§ Exercise instructions
Your answer is every line of the material below in which the string "will" occurs.

§ Stored data
.....

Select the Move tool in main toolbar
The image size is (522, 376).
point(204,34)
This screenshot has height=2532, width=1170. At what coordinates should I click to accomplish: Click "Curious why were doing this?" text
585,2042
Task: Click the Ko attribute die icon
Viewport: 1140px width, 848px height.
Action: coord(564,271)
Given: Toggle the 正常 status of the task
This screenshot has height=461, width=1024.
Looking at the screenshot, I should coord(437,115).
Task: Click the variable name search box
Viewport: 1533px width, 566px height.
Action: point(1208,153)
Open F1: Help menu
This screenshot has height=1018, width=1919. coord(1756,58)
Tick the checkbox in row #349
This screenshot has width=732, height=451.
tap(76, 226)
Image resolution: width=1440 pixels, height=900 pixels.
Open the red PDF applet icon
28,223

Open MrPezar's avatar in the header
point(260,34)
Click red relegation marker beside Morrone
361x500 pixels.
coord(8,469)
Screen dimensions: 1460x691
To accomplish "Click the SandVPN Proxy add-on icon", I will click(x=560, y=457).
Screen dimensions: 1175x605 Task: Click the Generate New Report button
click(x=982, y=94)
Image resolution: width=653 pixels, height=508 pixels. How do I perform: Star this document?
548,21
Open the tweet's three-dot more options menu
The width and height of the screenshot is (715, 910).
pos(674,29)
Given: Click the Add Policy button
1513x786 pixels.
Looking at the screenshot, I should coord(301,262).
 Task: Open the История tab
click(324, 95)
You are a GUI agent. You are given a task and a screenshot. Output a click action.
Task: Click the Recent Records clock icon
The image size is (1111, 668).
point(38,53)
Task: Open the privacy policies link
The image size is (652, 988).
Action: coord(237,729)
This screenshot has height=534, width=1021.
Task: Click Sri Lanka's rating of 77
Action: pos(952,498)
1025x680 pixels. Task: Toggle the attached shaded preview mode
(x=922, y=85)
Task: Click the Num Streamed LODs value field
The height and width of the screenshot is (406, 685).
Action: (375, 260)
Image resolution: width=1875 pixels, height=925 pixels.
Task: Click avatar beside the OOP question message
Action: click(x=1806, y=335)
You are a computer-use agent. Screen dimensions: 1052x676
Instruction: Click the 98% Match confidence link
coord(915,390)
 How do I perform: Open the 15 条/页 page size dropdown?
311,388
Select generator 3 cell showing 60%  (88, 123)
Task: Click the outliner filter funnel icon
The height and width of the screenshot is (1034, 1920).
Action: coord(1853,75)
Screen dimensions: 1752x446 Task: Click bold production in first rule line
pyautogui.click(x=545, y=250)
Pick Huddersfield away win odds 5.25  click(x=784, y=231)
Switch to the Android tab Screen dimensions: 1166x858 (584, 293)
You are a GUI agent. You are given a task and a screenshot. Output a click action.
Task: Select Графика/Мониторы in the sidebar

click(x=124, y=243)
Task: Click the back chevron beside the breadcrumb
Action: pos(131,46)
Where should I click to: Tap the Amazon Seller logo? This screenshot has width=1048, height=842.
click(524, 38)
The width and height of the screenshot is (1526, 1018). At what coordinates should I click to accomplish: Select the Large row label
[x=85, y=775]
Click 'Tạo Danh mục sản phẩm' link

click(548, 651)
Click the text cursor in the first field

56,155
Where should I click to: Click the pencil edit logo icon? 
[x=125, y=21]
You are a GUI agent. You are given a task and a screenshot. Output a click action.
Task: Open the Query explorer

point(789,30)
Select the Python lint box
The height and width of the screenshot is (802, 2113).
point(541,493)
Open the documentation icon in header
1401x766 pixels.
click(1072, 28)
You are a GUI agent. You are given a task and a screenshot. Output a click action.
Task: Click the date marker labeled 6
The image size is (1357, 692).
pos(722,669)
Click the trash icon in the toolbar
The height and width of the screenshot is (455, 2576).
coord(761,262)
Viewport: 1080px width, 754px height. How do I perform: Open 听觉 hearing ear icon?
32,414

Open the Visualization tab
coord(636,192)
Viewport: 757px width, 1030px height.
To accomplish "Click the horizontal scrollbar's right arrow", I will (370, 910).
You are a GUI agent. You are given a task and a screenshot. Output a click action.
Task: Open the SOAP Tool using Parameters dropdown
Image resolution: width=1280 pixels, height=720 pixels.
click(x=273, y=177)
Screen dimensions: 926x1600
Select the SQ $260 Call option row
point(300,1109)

.....

§ Answer to the exercise
To accomplish "Click the SandVPN Proxy add-on icon", I will click(x=560, y=457).
To accomplish "Click the horizontal scrollbar's right arrow", I will (370, 910).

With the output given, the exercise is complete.